The purpose of visiting a garden becomes harmless pleasure and tea, a chance for a gossip with friends while deploring the greenfly on the roses on thorny sticks that are as common as the strangely fashionable lemon drizzle cake. It is a chance to admire the less than admirable and deplore the perfectly acceptable. Convention rules. There will be no breath of complaint about rotten design poorly executed, but a so-called ‘weed’ can bring the County Organiser down upon a garden opener like a ton of manure. Tidiness is all.
It is a boring cliché to declare that a weed is a plant in the wrong place. This does not illuminate for us what a weed really is and what might be wrong with it. There is a kind of racial discrimination towards plants, so that without sensible discussion or real judgment, plants designated weedy will be condemned on sight. What it was to be gay 50 years ago is what it is to be ground elder today.

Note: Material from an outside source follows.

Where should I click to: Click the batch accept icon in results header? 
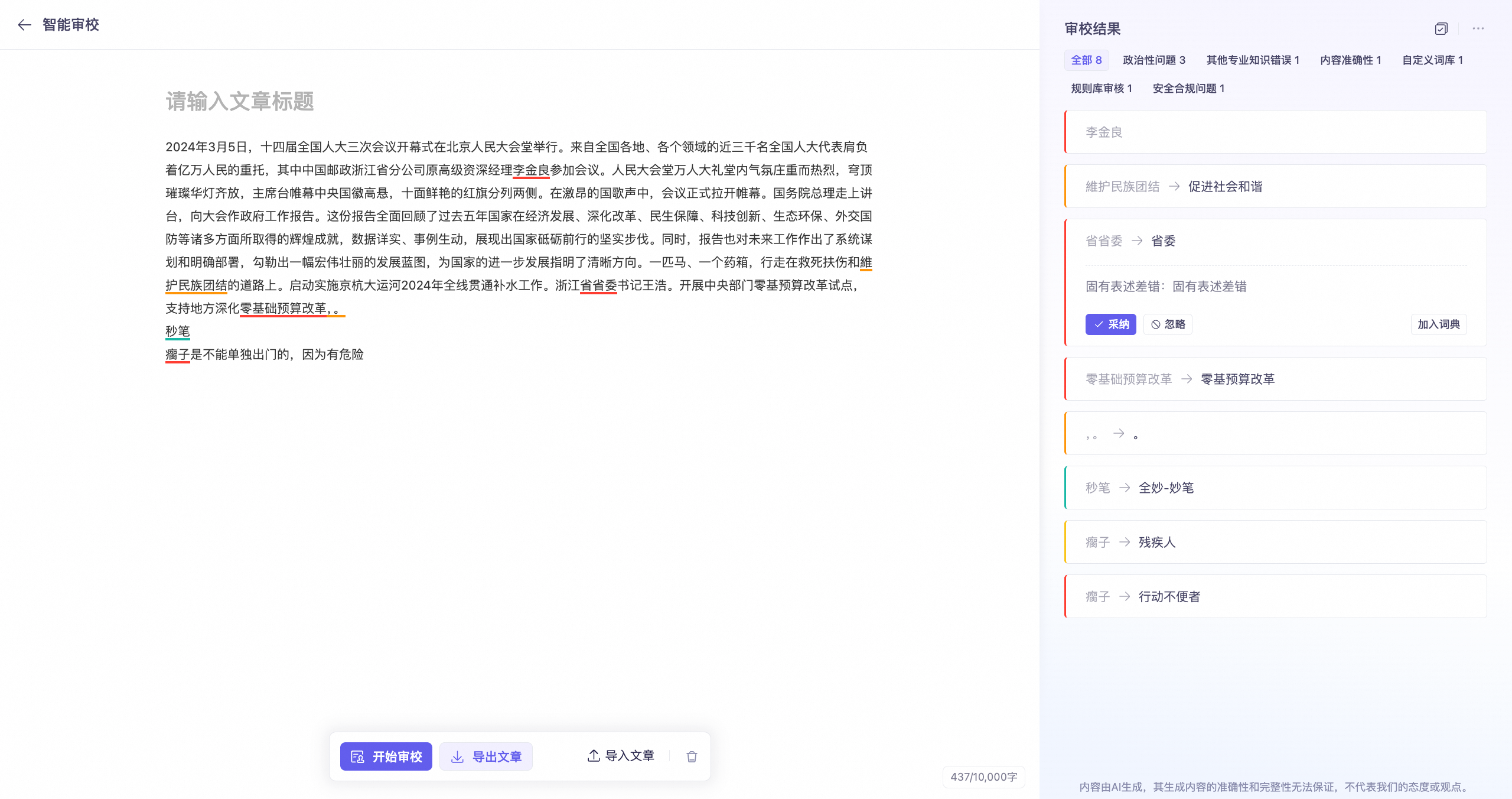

A slight confusion reigns, it is true, where ‘meadows’ crop up. The word ‘meadow’ is transforming itself and may apply as often to an imitation of a cropless arable field, or to a patch of bare soil filled with ‘wildflowers’ instead of bedding plants, as to that permanent pasture which used to nourish our cows and sheep. A version of a meadow (or possibly a meadow renamed a prairie) will shortly be appearing in a garden near you. In such a situation, the distinction between a weed and a wildflower becomes too confusing to think about and the issue is buried in the (now useless — many versions of meadow like low fertility) compost heap.

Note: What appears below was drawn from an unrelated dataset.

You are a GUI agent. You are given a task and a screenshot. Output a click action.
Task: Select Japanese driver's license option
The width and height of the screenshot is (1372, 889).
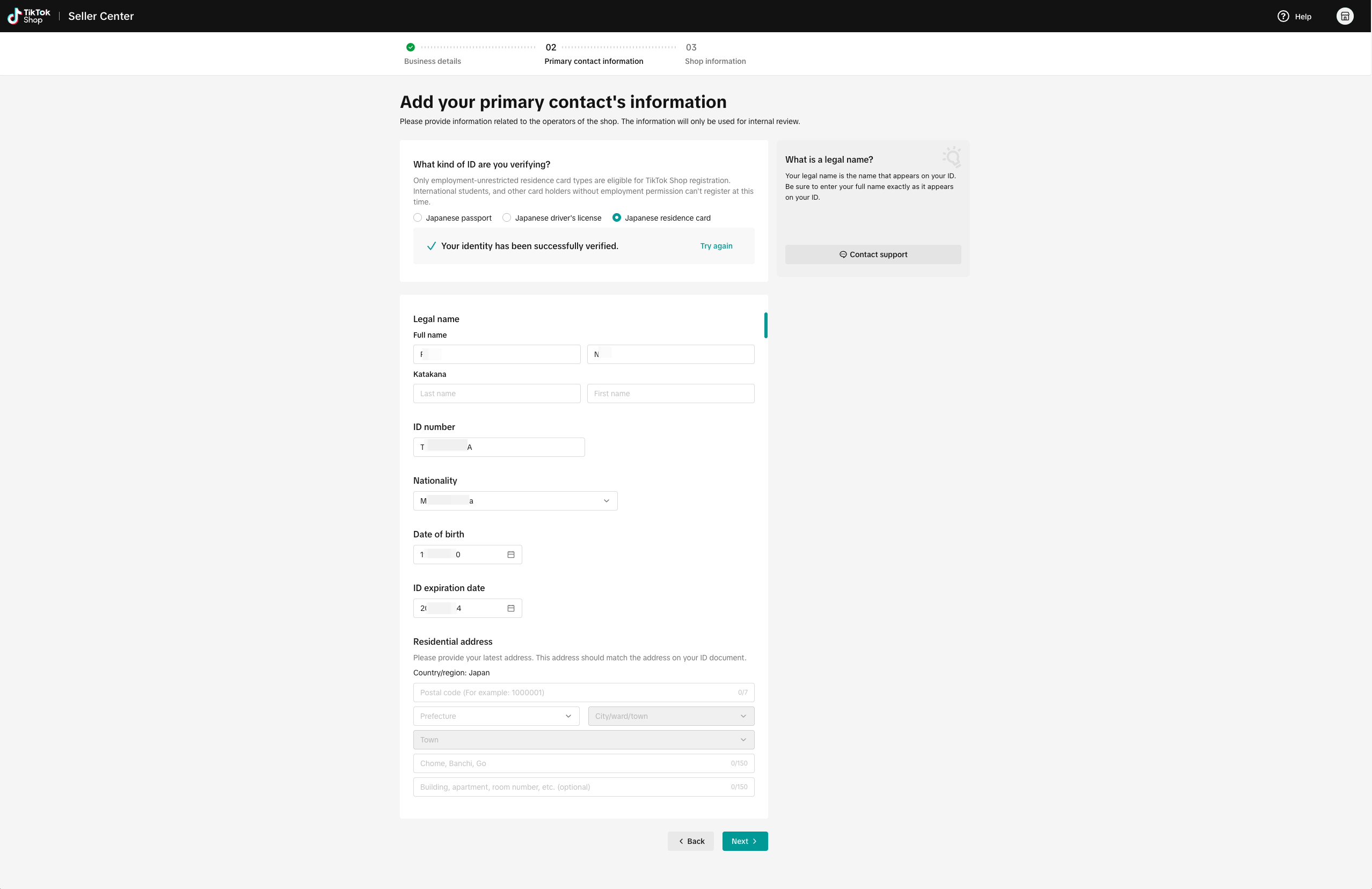click(x=507, y=218)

Gardens exist, it seems, simply as inspiration for other gardens. Which is no doubt why we see the same plants and the same hackneyed design everywhere. It is as if the only reason we would read a novel is to take examples from it of what words we could use in our own novel, and perhaps what scenes we could incorporate, undisguised, into our own plot.
Because gardens have become a charitable exercise, above all criticism and indeed, critique, it becomes impossible to acknowledge or discuss the merits of the best. When all get A-stars, it is impossible to distinguish excellence. In books, theatre, dance or art there is discussion and debate about quality: what it is, where it is and who is offering it. The best the garden world can offer is fashion.
Every year one garden will become the flavour of the year. It will feature in all magazines and newspapers, praised and illustrated by flattering, highly tweaked photographs. The delighted owners will believe that their place in posterity is assured, their visitor numbers guaranteed for ever and their investment in that tea room well made, only to discover that that the caravan moves on, gradually leaving them behind. Fashion is ephemeral and is hardly the same thing as worth.
No garden visitor will be confronted by anything demanding, except the range of cakes. It is in this context of reassuring banality that the garden media wet itself some years ago when Christopher Lloyd got rid of his antiquated rose garden. Or when an overrated garden at Hadspen, supposedly full of subtle colour themes, got bulldozed. I am left wondering if we might have had vibrant and adventurous gardens, matching the other transformations in our art forms in the past 85 years, if it had not been for the deadly, draining yellow shadow which the NGS umbrella has cast over our gardens. We would certainly have eaten less cake.
As a not insignificant postscript to this, I was told by an NGS organiser this summer that she will take literally any garden because of the pressure on them to make money.